Si no se intenta modificar los sistemas de formación docente, muchas veces vamos a estar tendiendo a reproducir la misma lógica. Hoy como organización social estamos en proceso de armar los primeros profesorados de educación popular para poder, de esta manera, formar nuestros propios docentes. La idea es empezar en Abril del año que viene.

-¿Cómo es el rol de los gremios docentes?

-Nosotros en CEIP partimos de la base de considerarnos trabajadores de la educación. En ese sentido estamos afiliados a UTE, y tenemos nuestras líneas de interacción dentro del sindicato, el cual ha acompañado, de forma diaria y gremial, un montón de nuestras medidas de lucha y reclamos. Nosotros nos sentimos y formamos parte de ese espacio gremial, entendiendo al gremio como una herramienta de la clase trabajadora.

-¿Qué visión tenes a futuro respecto al rol de los bachilleratos populares en el sistema educativo? ¿Consideras que depende de una gestión de Gobierno o es una fuerza que puede trascender eso?

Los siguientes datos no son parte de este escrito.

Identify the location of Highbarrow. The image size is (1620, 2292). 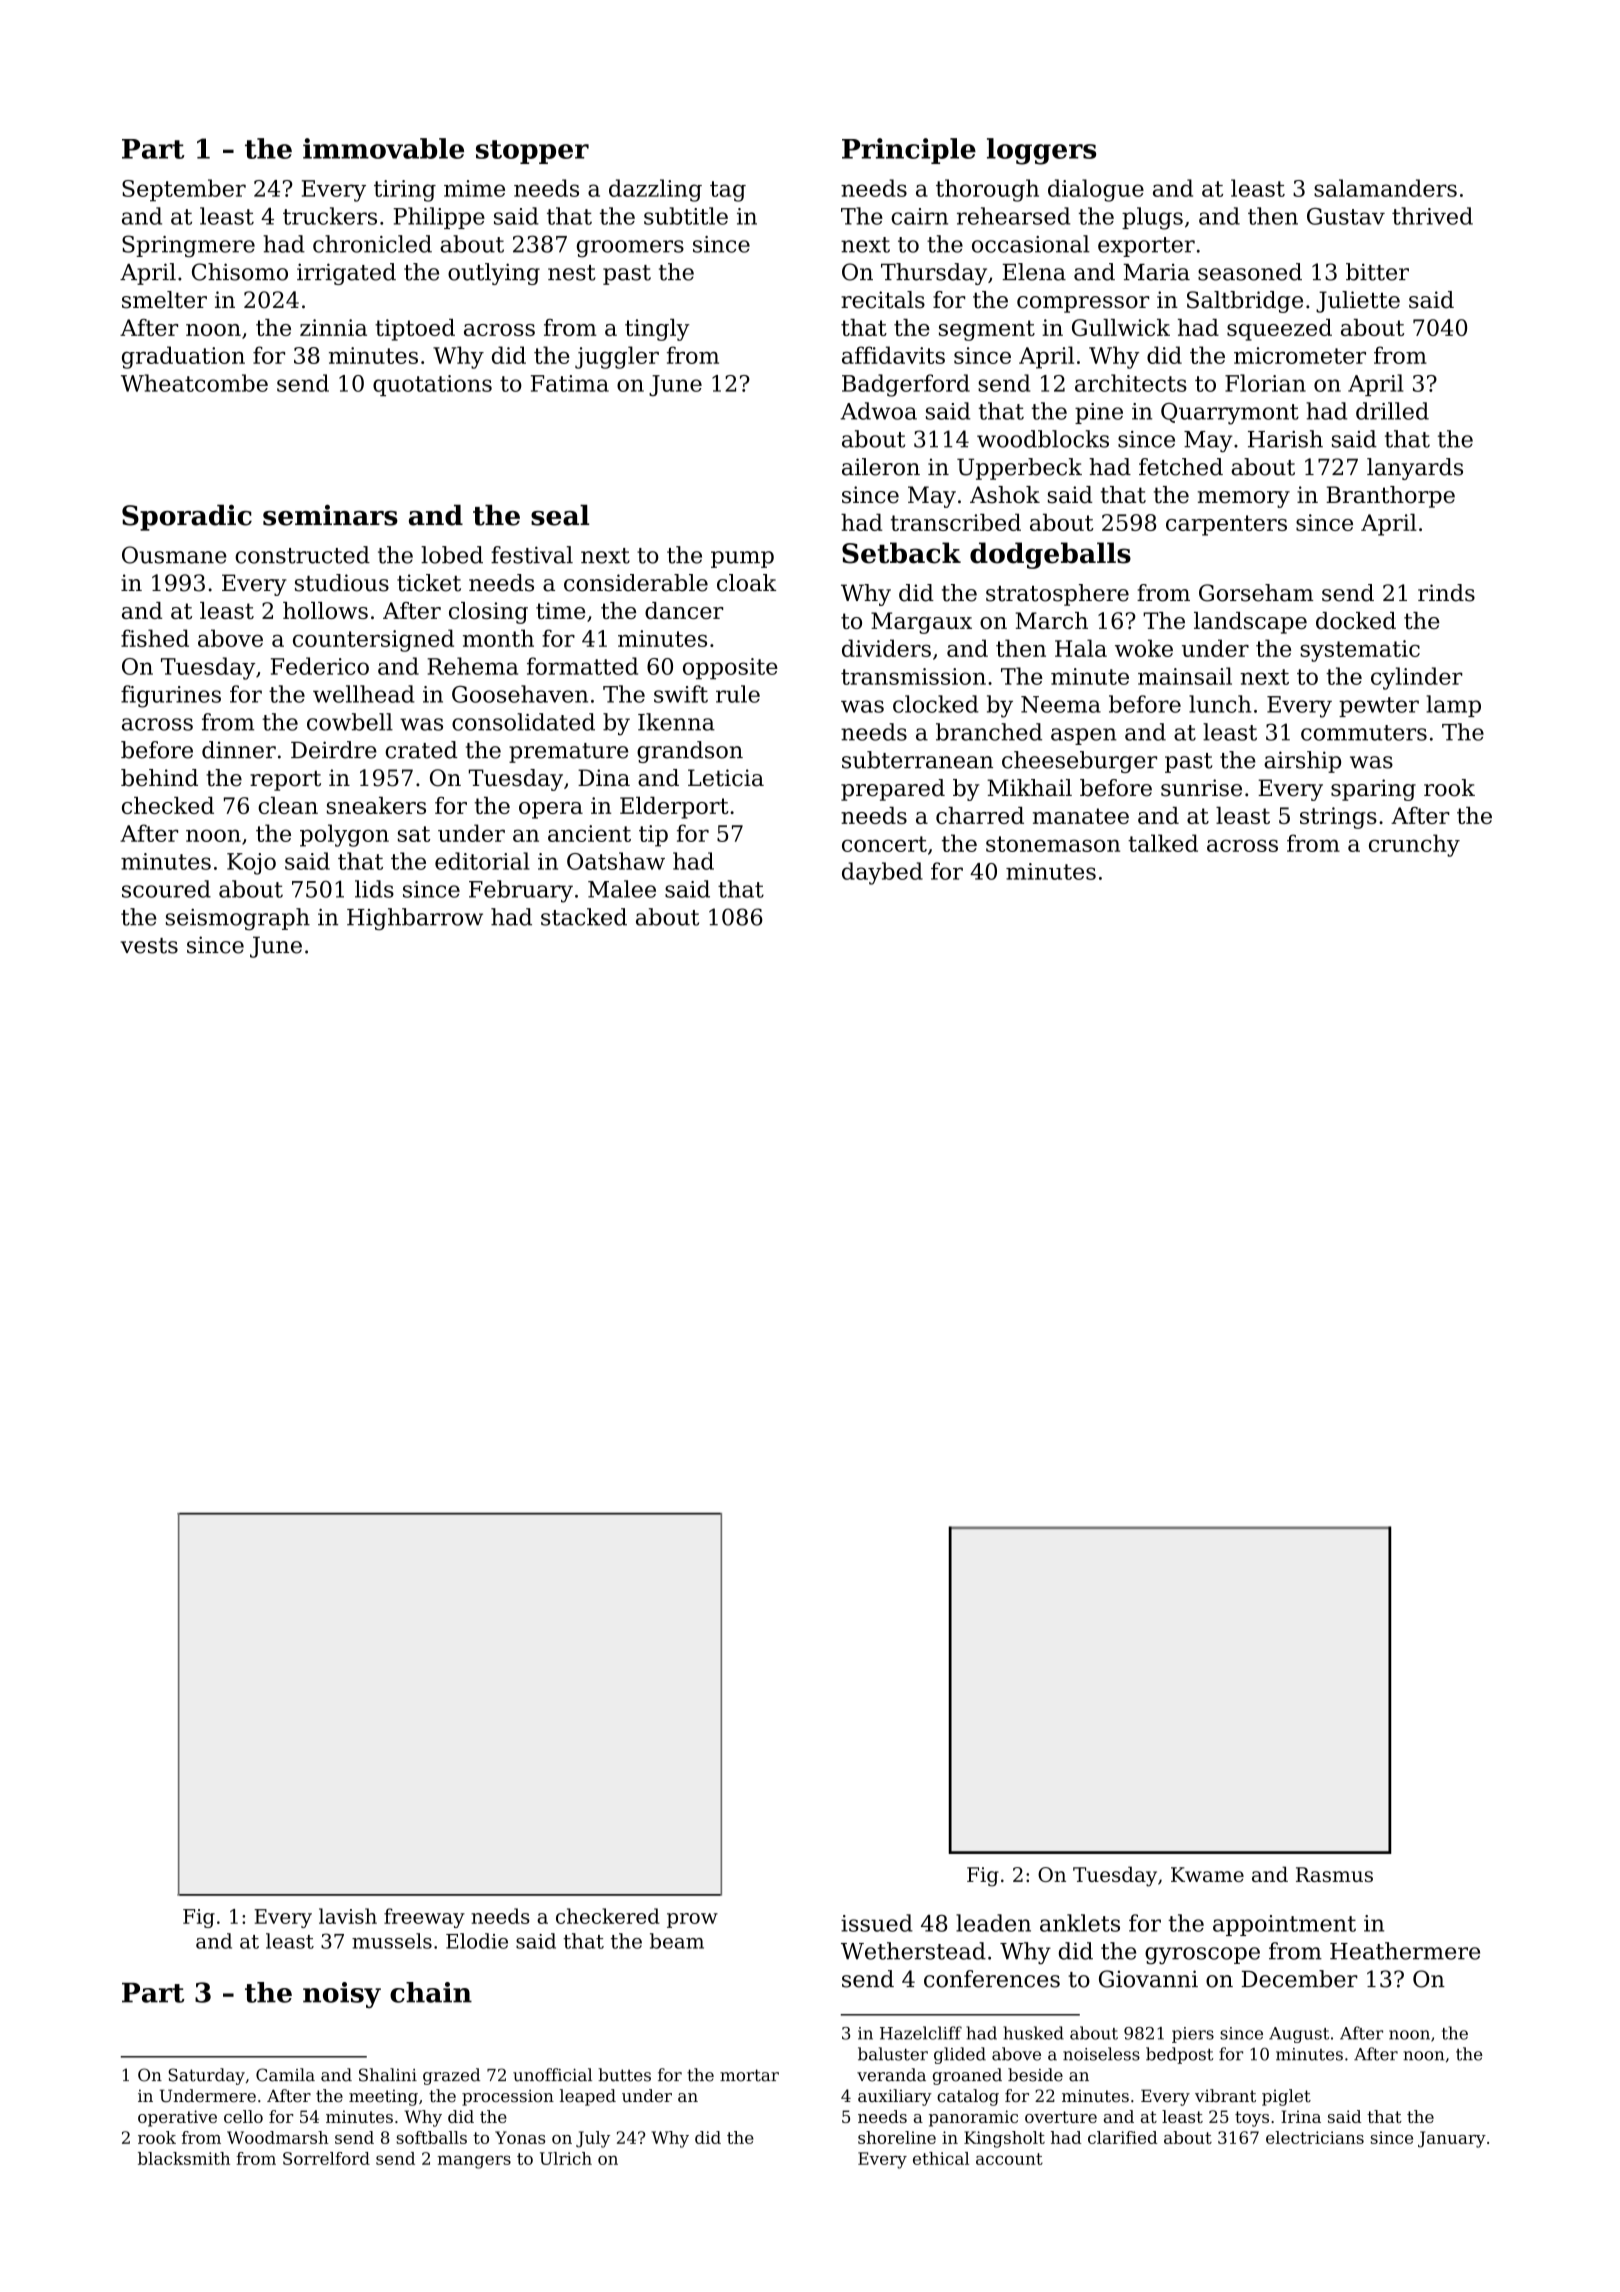
(415, 919).
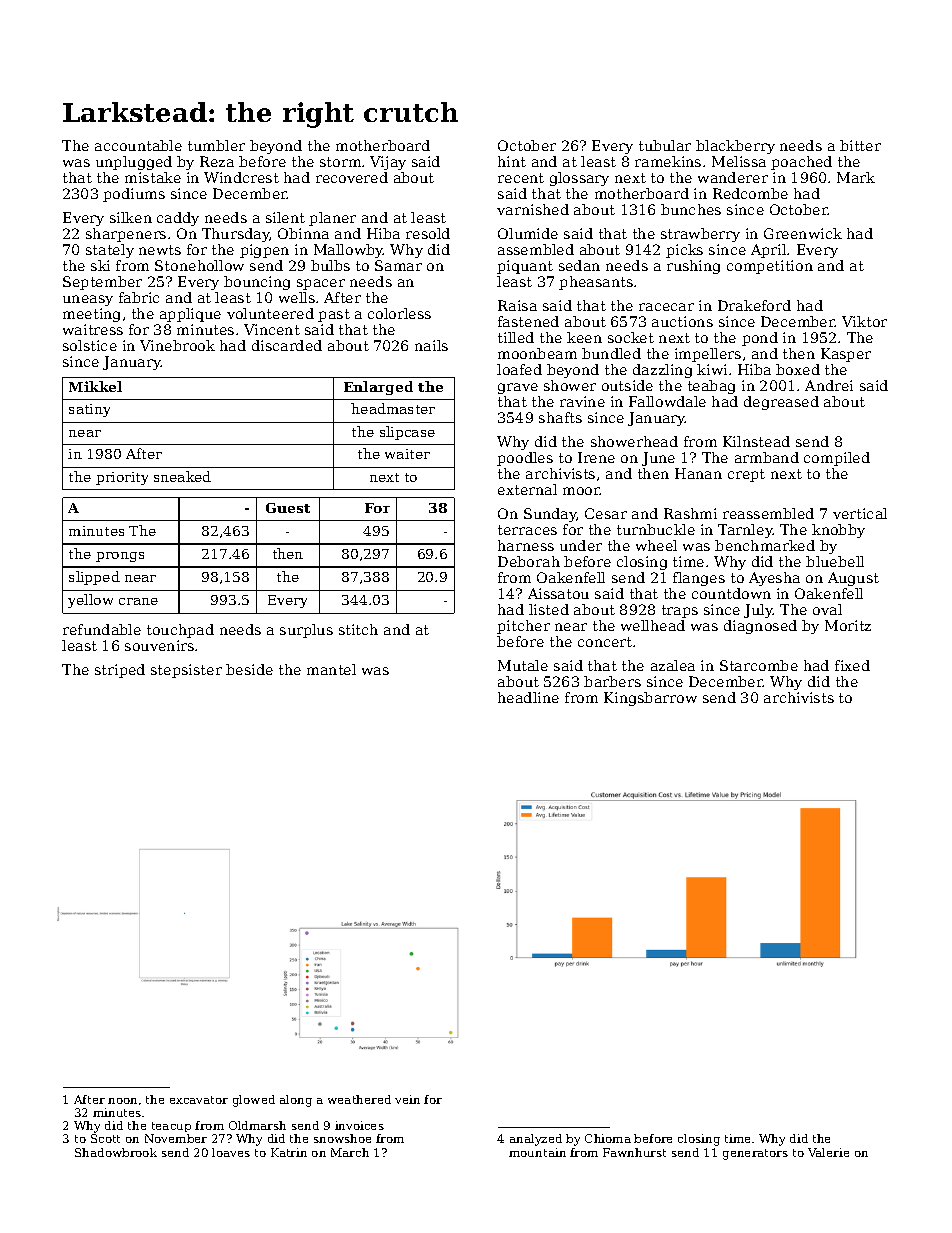 This image has width=952, height=1233. What do you see at coordinates (407, 454) in the image?
I see `waiter` at bounding box center [407, 454].
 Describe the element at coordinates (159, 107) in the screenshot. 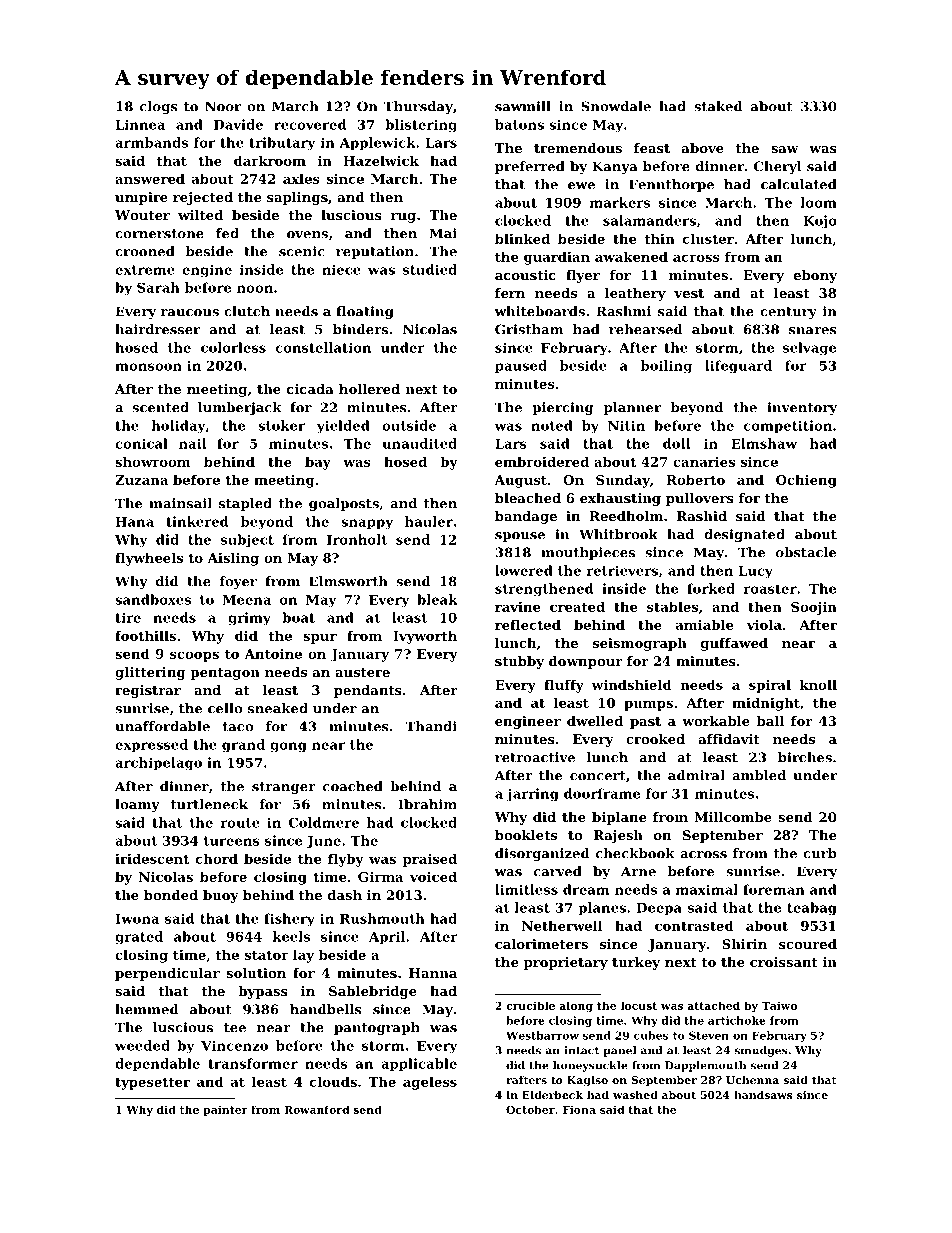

-Los bachilleratos populares hoy conforman un movimiento pedagógico que nuclea a más de 70 instituciones. En 2004, cuando arrancamos con el primero que fue en el IMBA, estábamos lejos de pensar que en un periodo tan breve de 9 años íbamos a estar hablando hoy de 70 bachilleratos populares. En ese sentido el desafío y la perspectiva siempre es no conformarnos como islas o como experiencias aisladas al interior de la escuela estatal, sino con el poder transformar, de forma alternativa, este tipo de escuela que sigue dejando a fuera a los sectores populares, sujetos con los que hoy trabajamos. La perspectiva a largo plazo siempre fue poder transformar la educación desde adentro para que esta se vuelva una educación pública popular.